§ Required work
Give the number of lines below with "Start" in them, leaving out anything else.

§ Material supplied
———

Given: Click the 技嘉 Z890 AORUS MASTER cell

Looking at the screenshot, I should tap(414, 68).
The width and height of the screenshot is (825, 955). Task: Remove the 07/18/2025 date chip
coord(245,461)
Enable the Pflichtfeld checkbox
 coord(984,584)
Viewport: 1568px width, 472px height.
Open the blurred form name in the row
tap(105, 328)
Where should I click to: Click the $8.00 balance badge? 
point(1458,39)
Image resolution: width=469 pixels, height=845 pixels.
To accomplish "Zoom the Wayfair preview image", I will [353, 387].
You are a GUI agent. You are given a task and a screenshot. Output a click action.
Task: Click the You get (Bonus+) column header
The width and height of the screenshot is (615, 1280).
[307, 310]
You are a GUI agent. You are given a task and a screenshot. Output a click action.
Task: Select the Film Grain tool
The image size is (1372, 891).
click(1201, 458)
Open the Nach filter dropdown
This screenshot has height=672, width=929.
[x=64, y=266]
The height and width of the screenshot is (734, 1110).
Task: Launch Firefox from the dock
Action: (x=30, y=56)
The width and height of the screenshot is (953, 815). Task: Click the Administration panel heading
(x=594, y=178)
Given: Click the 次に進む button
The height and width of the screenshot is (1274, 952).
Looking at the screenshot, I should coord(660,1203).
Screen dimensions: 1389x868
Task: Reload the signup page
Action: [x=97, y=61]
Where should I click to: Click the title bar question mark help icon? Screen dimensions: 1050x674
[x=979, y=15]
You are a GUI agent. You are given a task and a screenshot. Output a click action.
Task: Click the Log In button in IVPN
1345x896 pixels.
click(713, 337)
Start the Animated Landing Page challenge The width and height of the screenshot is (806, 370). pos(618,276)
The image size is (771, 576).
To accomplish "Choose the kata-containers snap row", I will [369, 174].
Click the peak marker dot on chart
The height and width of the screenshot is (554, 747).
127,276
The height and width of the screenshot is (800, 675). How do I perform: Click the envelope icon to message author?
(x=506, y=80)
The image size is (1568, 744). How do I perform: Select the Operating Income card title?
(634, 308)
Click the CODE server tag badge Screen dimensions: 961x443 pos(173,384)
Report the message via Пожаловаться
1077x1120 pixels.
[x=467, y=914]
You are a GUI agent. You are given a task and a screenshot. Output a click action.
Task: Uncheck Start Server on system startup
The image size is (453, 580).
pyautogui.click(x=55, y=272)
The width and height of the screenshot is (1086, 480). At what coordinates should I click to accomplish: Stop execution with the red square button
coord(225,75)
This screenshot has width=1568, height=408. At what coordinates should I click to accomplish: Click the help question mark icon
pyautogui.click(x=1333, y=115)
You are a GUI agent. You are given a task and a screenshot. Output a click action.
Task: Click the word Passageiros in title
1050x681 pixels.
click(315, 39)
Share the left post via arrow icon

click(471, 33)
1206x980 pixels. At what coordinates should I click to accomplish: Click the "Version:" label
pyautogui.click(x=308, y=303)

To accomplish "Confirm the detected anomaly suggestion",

———

§ Answer section
2